### Text excerpt
Does anyone have advise to share on dealing with sucker growth on crabapples?
Each year mine and my neighbor's tree seem to produce an abundance of sucker growth along the trunk and branches. I've been told to just prune them off but it seems that they just keep coming back. The trees are otherwise healthy (plenty of water, no physical damage or disease/insect). Any ideas?? Thanks!
Welcome to the Forestry Forum. Hope you enjoy the site, as so many of us do.
My understanding is to keep cutting the suckers back, unless there is one or two that you want to train to become a limb.
They will always keep coming back. The tree wants to fill in that open spot with leaves - it is just their nature to want to try to do that. :)
Yup, I've been cutting the suckers off the one in our front yard for 20 years. :)
As long as the stem is getting sunlight down there, it'll keep trying to grow branches there. Like the others said, it's just going to have to be a yearly ritual if you don't want them there.
Welcome to the forum,mitreeplanter.I'm glad you found us.
Thanks all! Just didn't know if it was an indication that the tree was on its last legs i'd be doing more harm than good by removing them.
When sunlight hits the bole on a regular basis, the buds located in the bark are stimulated to grow. If it is perpetually shady, they remain dormant. It is the tree's survival mechanism to ensure that if the canopy opens up, it will attempt to colonize the extra space with new shoots and leaves in the war of competition and survival. There is a hormone that is involved that controls this reaction. This hormone is a growth regulator. The sunlight breaks down or affects the hormone controlling the tree's response.

Stored records:
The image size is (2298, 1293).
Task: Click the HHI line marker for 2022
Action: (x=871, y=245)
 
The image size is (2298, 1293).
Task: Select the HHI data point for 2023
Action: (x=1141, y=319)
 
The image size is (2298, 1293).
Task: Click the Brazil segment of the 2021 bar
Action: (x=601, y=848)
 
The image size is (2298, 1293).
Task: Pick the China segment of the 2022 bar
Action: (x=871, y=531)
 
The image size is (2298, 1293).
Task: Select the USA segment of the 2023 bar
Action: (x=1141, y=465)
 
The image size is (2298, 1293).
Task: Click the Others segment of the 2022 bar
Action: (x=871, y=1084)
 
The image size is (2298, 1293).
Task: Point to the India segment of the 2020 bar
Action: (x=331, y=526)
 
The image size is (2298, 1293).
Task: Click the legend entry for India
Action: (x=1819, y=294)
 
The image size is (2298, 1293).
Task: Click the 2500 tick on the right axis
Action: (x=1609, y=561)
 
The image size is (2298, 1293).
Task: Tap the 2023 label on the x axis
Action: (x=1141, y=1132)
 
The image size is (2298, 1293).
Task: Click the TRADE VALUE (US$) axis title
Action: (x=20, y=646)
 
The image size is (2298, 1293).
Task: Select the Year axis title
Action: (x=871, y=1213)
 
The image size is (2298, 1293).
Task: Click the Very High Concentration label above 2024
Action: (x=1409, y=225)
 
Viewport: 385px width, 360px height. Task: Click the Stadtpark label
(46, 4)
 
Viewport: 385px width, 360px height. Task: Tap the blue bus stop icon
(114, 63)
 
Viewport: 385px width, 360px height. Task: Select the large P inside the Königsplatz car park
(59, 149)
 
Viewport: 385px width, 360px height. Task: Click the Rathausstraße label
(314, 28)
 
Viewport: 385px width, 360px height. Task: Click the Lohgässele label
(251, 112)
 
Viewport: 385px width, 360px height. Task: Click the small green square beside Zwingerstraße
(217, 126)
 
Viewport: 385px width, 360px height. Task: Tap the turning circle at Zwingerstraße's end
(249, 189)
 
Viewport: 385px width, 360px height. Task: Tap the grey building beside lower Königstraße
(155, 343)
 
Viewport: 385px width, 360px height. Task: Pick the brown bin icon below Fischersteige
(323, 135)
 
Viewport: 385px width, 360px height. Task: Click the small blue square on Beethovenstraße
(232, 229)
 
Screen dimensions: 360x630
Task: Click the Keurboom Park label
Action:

### What is being asked
In the thread about crabapple suckers, what happens to the buds in the bark when the trunk stays perpetually shady?

### Response
They remain dormant.